Germane is the chemical compound with the formula GeH4, and the germanium analogue of methane. It is the simplest germanium hydride and one of the most useful compounds of germanium. Like the related compounds silane and methane, germane is tetrahedral. It burns in air to produce GeO2 and water. Germane is a group 14 hydride.

Occurrence
Germane has been detected in the atmosphere of Jupiter.

Synthesis
Germane is typically prepared by reduction of germanium oxides, notably germanates, with hydride reagents such as sodium borohydride, potassium borohydride, lithium borohydride, lithium aluminium hydride, sodium aluminium hydride. The reaction with borohydrides is catalyzed by various acids and can be carried out in either aqueous or organic solvent.  On laboratory scale, germane can be prepared by the reaction of Ge(IV) compounds with these hydride reagents. A typical synthesis involved the reaction of potassium germanate with sodium borohydride.
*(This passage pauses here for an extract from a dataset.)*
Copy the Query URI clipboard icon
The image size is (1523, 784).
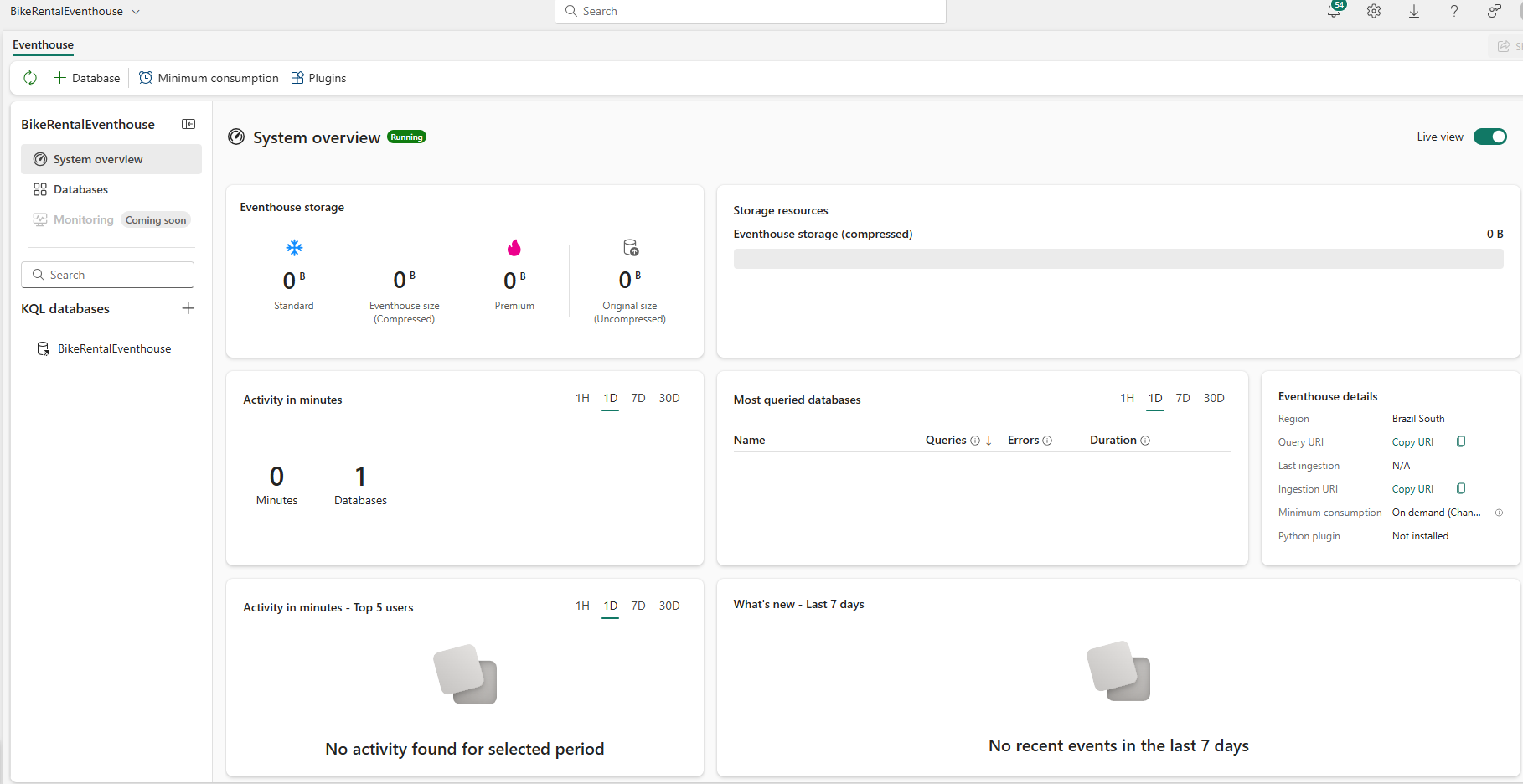[x=1461, y=441]
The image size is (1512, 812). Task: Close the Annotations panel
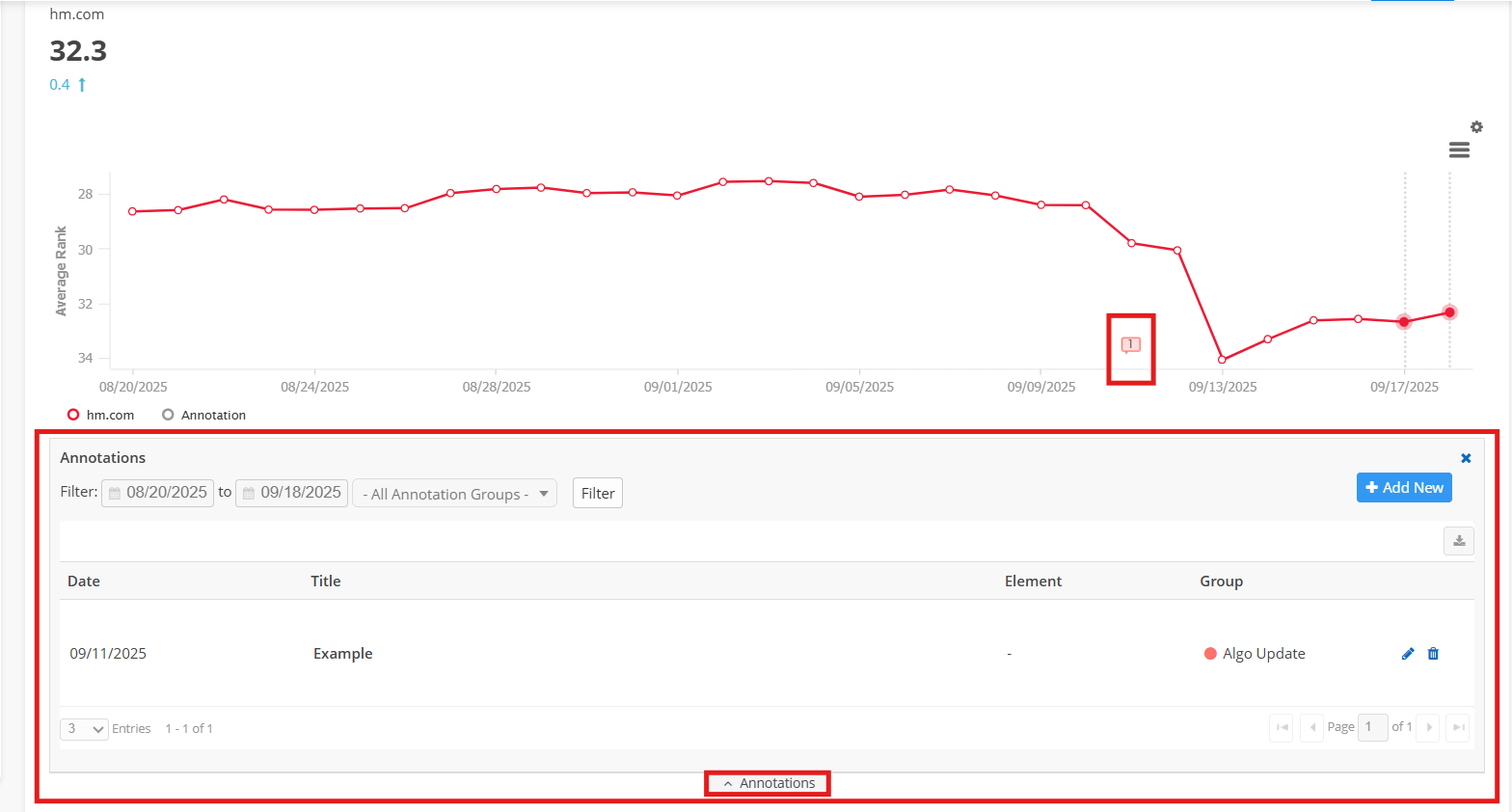(x=1466, y=458)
NaHGeO3  +  KBH4  +  H2O  → KGeH3 + KB(OH)4
 KGeH3  +  HO2CCH3  →   GeH4  +  KO2CCH3

Other methods for the synthesis of germane include electrochemical reduction  and a plasma-based method.  The electrochemical reduction method involves applying voltage to a germanium metal cathode immersed in an aqueous electrolyte solution and an anode counter-electrode composed of a metal such as molybdenum or cadmium. In this method, germane and hydrogen gases evolve from the cathode while the anode reacts to form solid molybdenum oxide or cadmium oxides. The plasma synthesis method involves bombarding germanium metal with hydrogen atoms (H) that are generated using a high frequency plasma source to produce germane and digermane.

Reactions
Germane is weakly acidic. In liquid ammonia GeH4 is ionised forming NH4+ and GeH3−. With alkali metals in liquid ammonia GeH4 reacts to give white crystalline MGeH3 compounds. The potassium (potassium germyl KGeH3) and rubidium compounds (rubidium germyl RbGeH3) have the sodium chloride structure implying a free rotation of the GeH3− anion, the caesium compound, CsGeH3 in contrast has the distorted sodium chloride structure of TlI.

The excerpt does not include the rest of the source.